Loyola Students Face Sleep Deprivation During Midterms

Samir El Idrissi | The PHOENIX

College kids may be sacrificing sleep for school.

Loyola students get an average of 6.3 hours of sleep per night, according to a non-scientific study by The Phoenix of more than 300 students.

As 72 percent of students report feeling fatigued on a regular basis, sleep deprivation is taking a great toll on the mental health of a majority of students. As midterms are approaching, students have been finding themselves sacrificing sleep to keep up with classes and extracurriculars.

To be healthy, young adults need about nine hours of sleep per night. Students have been found to get an average of three hours less sleep than they should every night. Many feel their lack of sleep has taken a toll on their lives, making sleep deprivation a common and serious issue among the student body, according to National Sleep Foundation.

First-year Loyola student Audrey Robins said she struggles to keep up with sleep and school.

“Because of my sleep habits, I frequently flake on friends, forget basic plans and don’t remember things I’ve committed to,” she said.

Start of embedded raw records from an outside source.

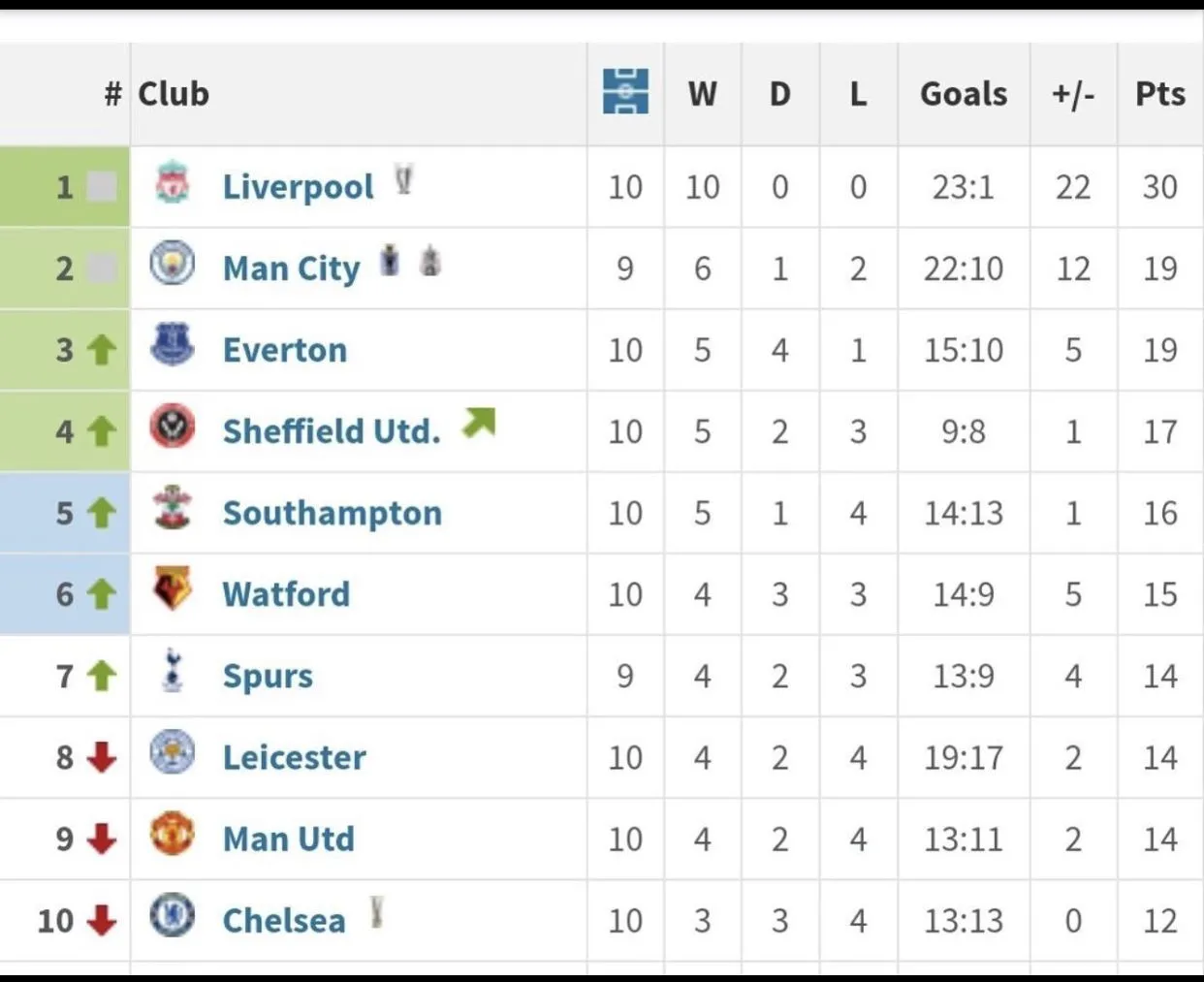
Task: Click the Sheffield Utd. badge icon
Action: pos(173,427)
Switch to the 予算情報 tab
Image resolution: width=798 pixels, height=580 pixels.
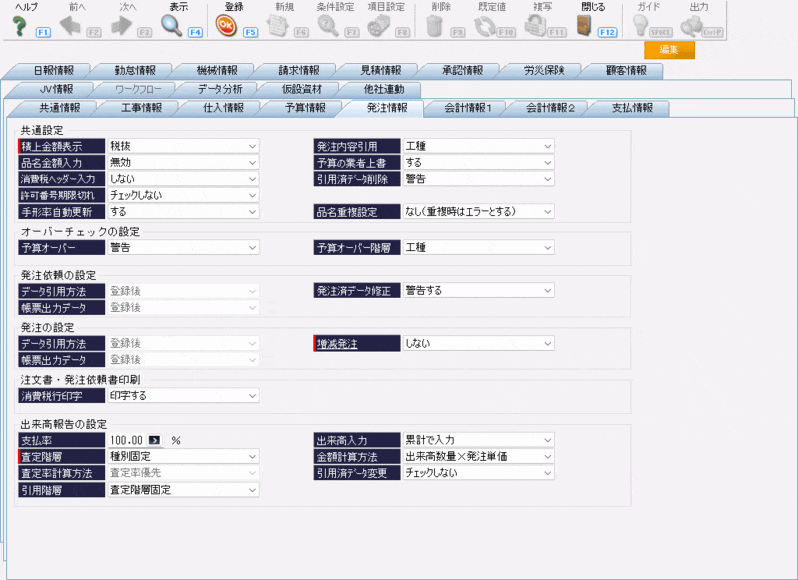click(303, 108)
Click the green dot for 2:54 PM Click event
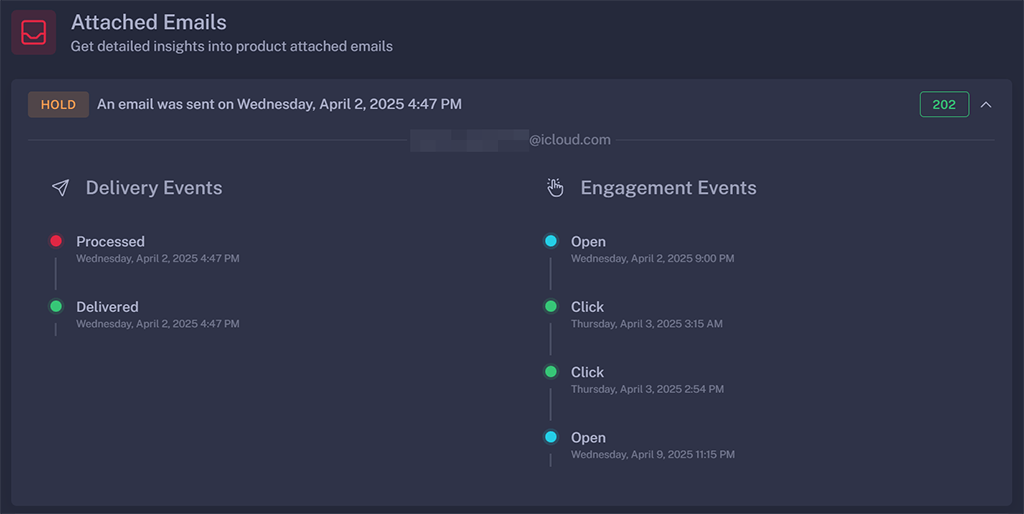The width and height of the screenshot is (1024, 514). [x=551, y=371]
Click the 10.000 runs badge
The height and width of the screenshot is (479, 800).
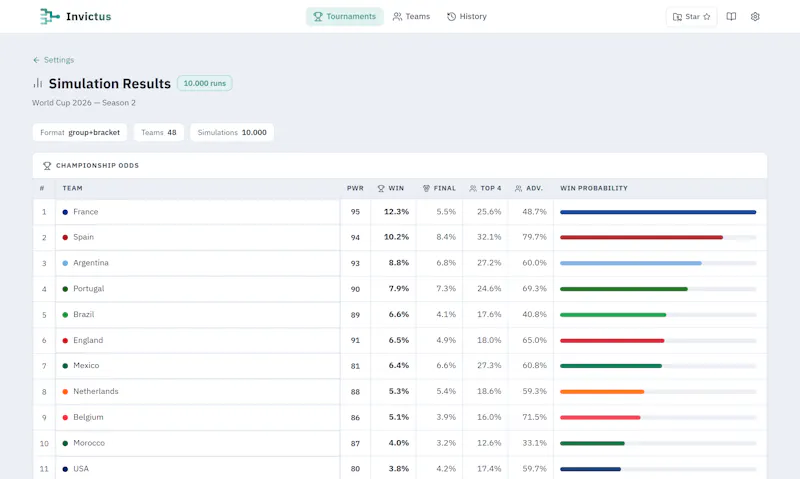[x=205, y=83]
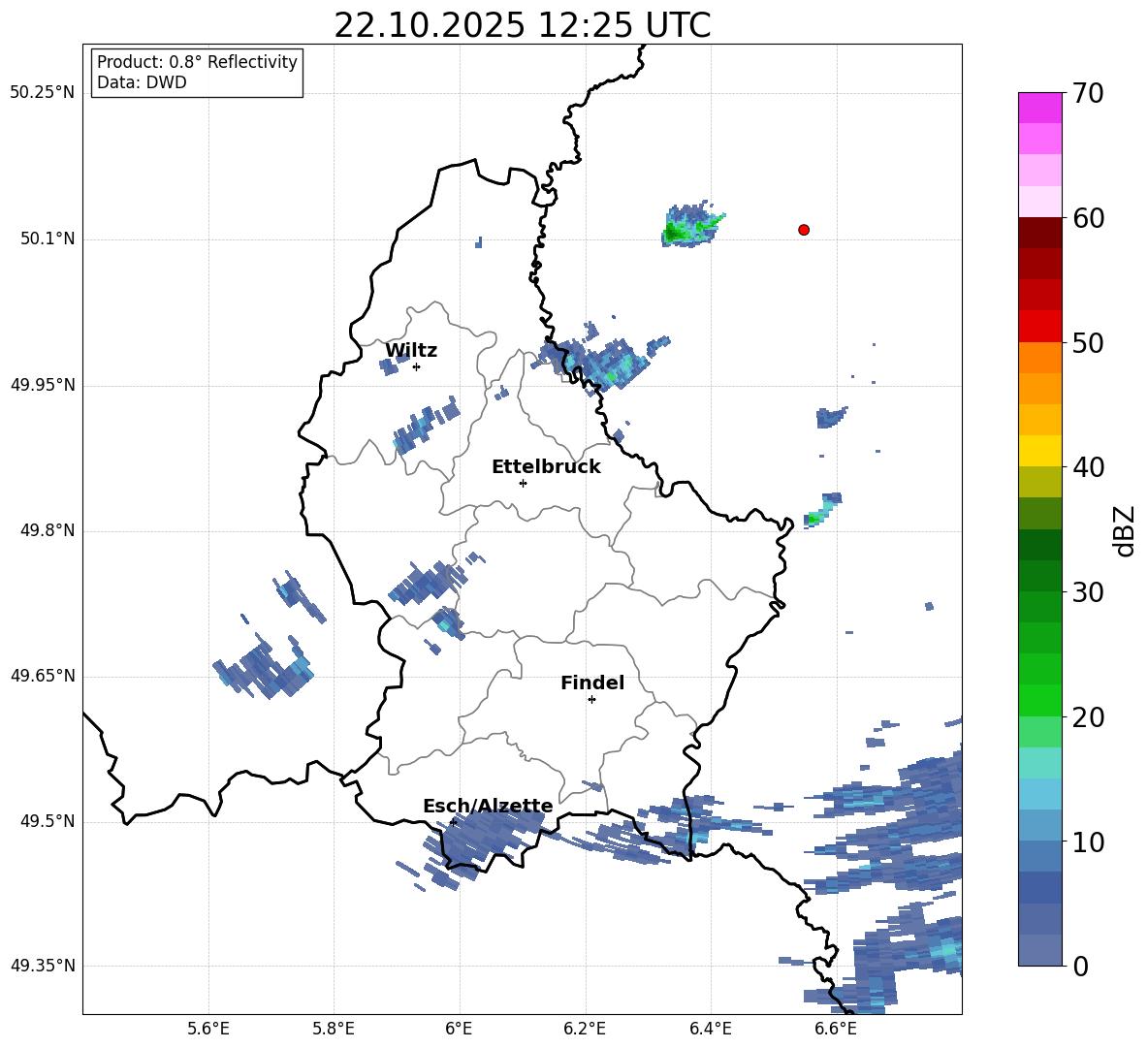Click the cross marker below Findel
The width and height of the screenshot is (1148, 1048).
(x=591, y=699)
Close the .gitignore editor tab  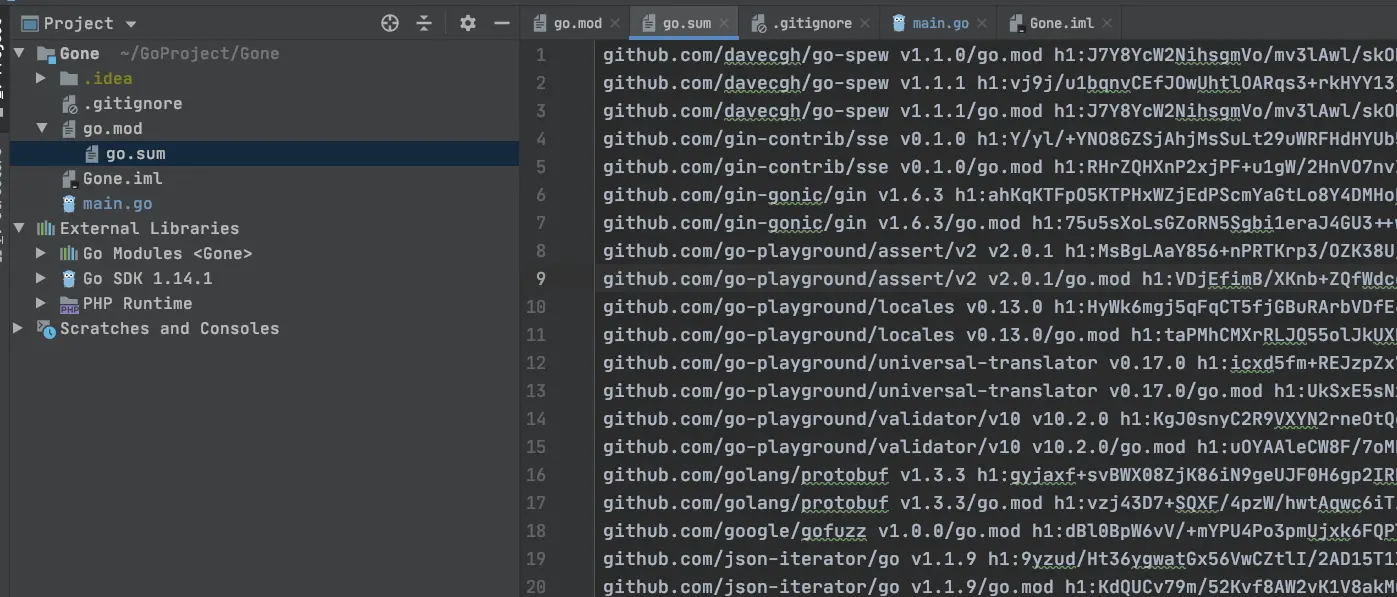(x=865, y=23)

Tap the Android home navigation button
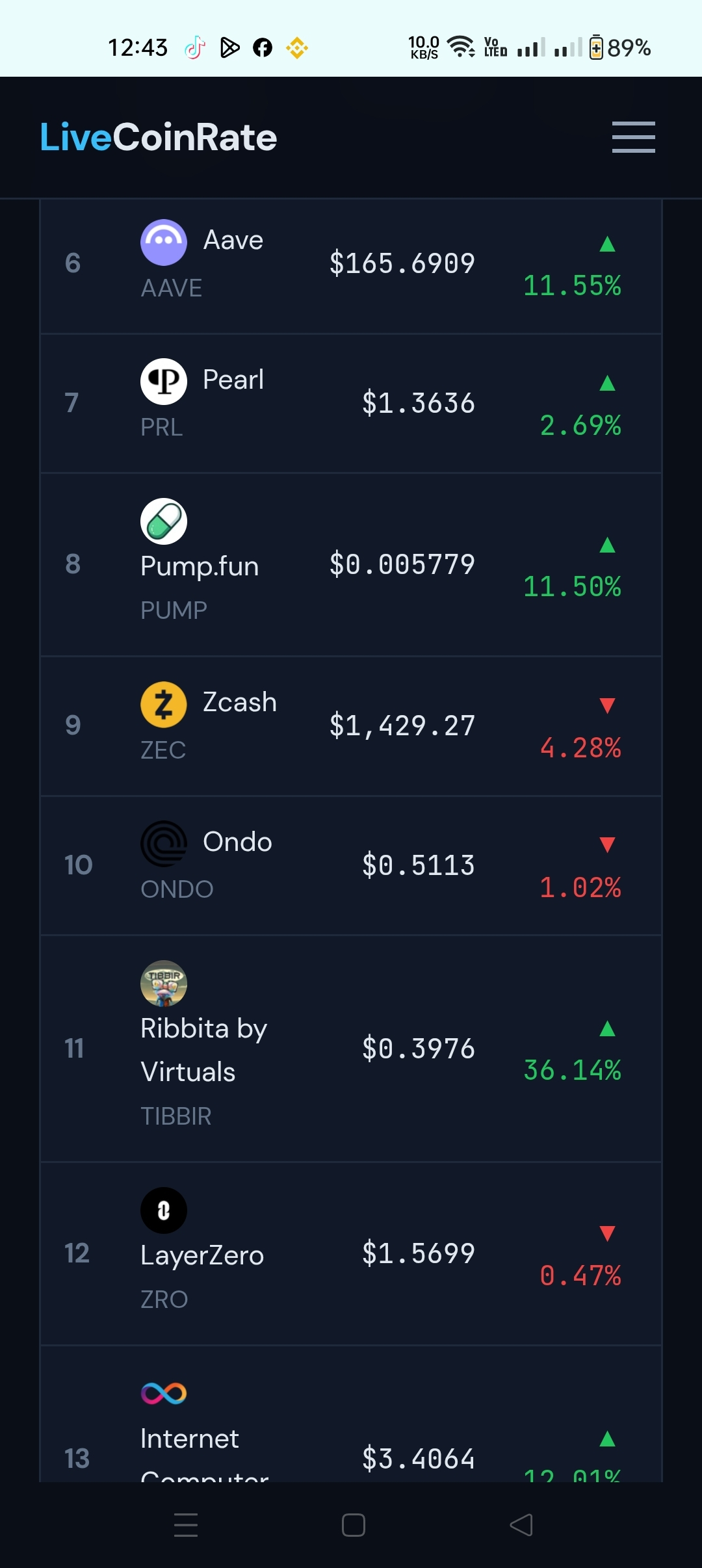(x=354, y=1525)
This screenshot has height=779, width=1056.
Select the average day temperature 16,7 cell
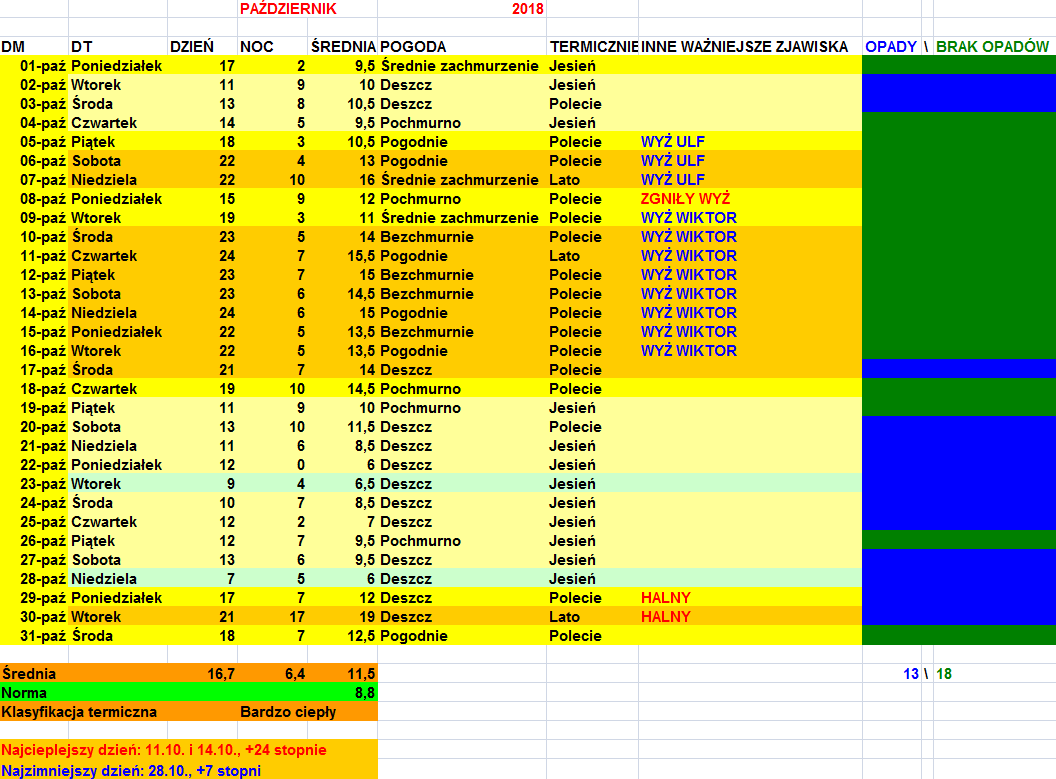[x=221, y=674]
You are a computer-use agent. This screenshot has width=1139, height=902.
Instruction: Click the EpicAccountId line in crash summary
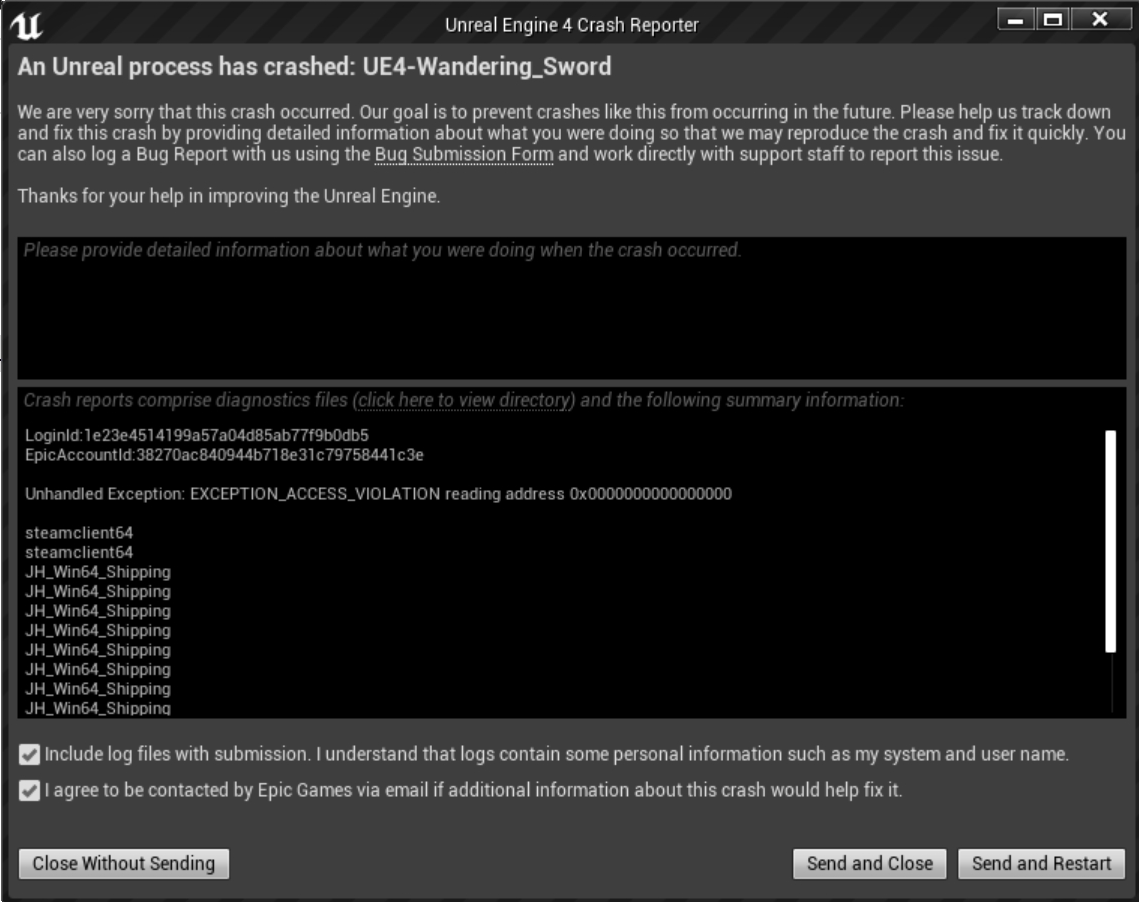[224, 456]
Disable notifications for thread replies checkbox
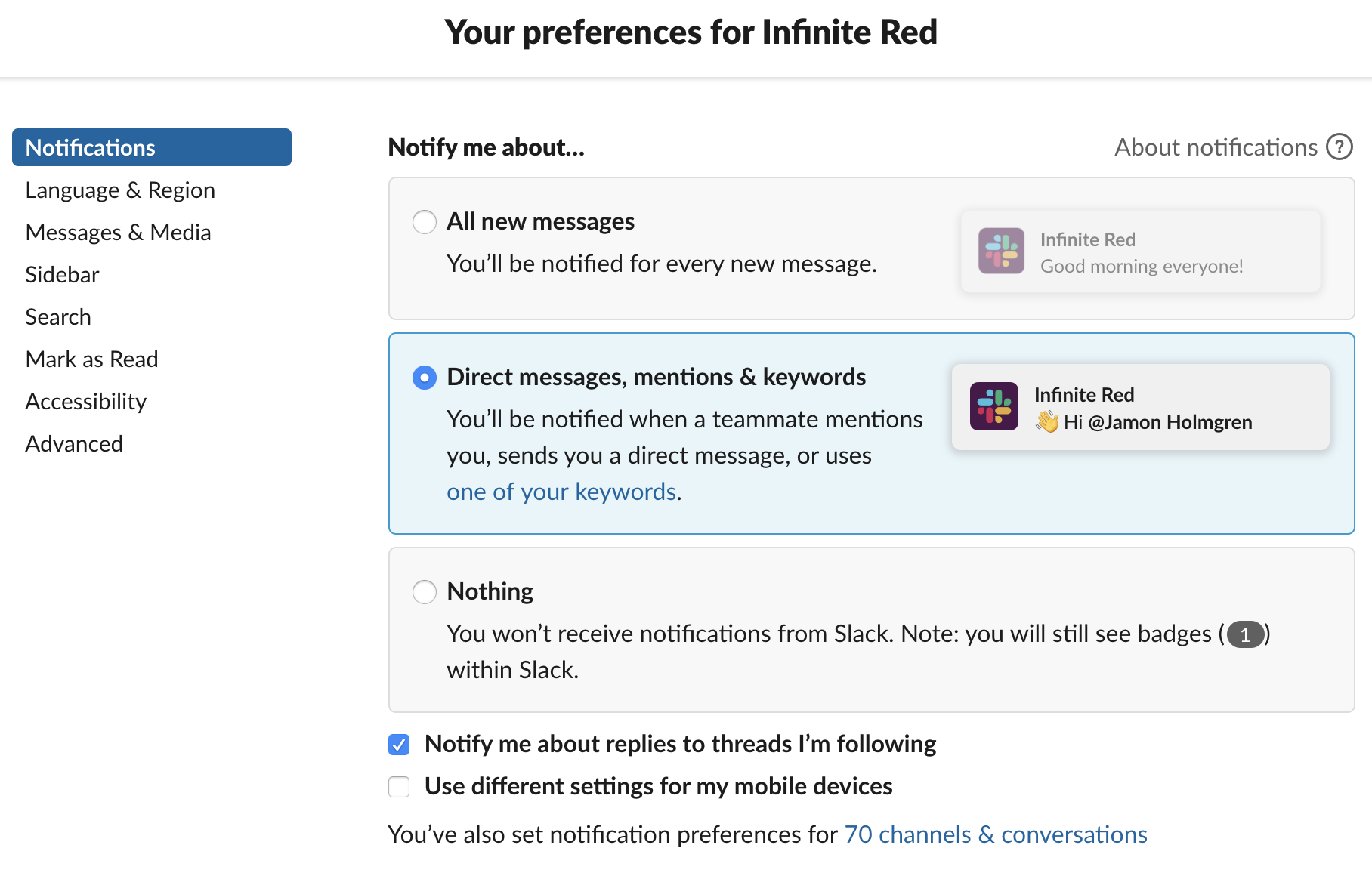Viewport: 1372px width, 876px height. [x=399, y=745]
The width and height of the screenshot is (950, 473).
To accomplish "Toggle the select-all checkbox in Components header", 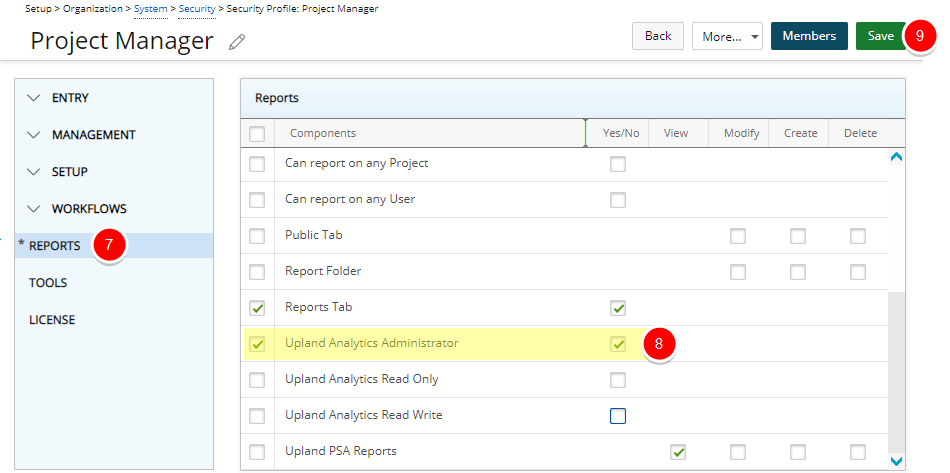I will click(x=257, y=134).
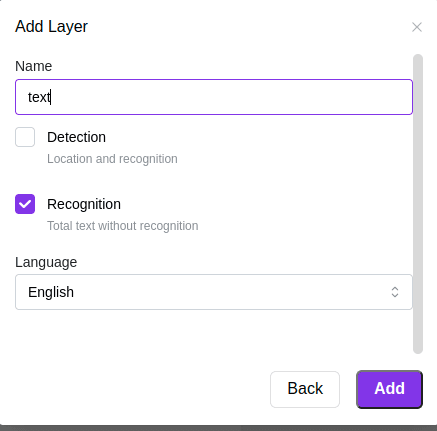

Robins said she usually doesn’t fall asleep until after 3:30 a.m. and admits she’s fallen asleep in class and public places, even when she’s talking to people.

On average, computer science majors get the least amount of sleep at Loyola with just 5.2 hours per night, according to the survey. By year, sophomores get the least amount of sleep at 6.1 hours, while seniors get the most at 6.5 hours on average.

Extracurriculars can also impact how rested Loyola students are. For every extracurricular a student is in, they sleep about 2 percent less each night.

Many students’ circadian rhythms — the body’s natural sleep schedule — are in constant flux because they sleep at varied times, which keeps them from setting a regular sleep schedule.

“I pulled two all-nighters last week so I could finish four papers and study for a test,” said first-year Loyola student Howard Williams, who says he gets an average of five hours of sleep per night. “I forced myself not to fall asleep the day after so I wouldn’t crash.”

Carolyn Bates is a doctoral student in clinical psychology at Loyola, studying the impact of sleep on human health. She said irregular sleep schedules affect a student’s productivity.

“Pulling all nighters and taking long naps during the day may result in an irregular sleep schedule that may interfere with optimal academic performance,” said Bates. “To perform well on exams, it is more important to get regular sleep than catching up on sleep just before a test. Regular sleep helps students to retain information learned during the day over the short and long-term.”

Interrupting your sleep cycle leads to fewer deep sleep hours. Deep sleep includes R.E.M., or random eye movement. This is the crucial part of sleep where dreaming occurs. Without it, it’s easier for people to get sick, depressed and have a slower metabolism, according to Harvard Business Review.

Losing deep sleep can also impair perception and cognitive function. Sleep has even been shown to help weed out unneeded neurological pathways, storing our most important memories, according to the National Institute of Health. Missing out on that process would have a negative impact on memory, which could be detrimental to a student’s performance.

“Sleep helps with executive functions, which are cognitive processes that underlie goal-directed behavior,” Bates said. “Lack of sleep may make it more difficult for students to direct, focus and shift attention, and may also lead to slower processing speed and more cognitive errors.”

Bates said students should get a minimum of six hours of sleep each night. If they fall short, she said taking 15 to 20 minute naps can help refresh students, but any longer than that and they could wake up feeling more tired than before.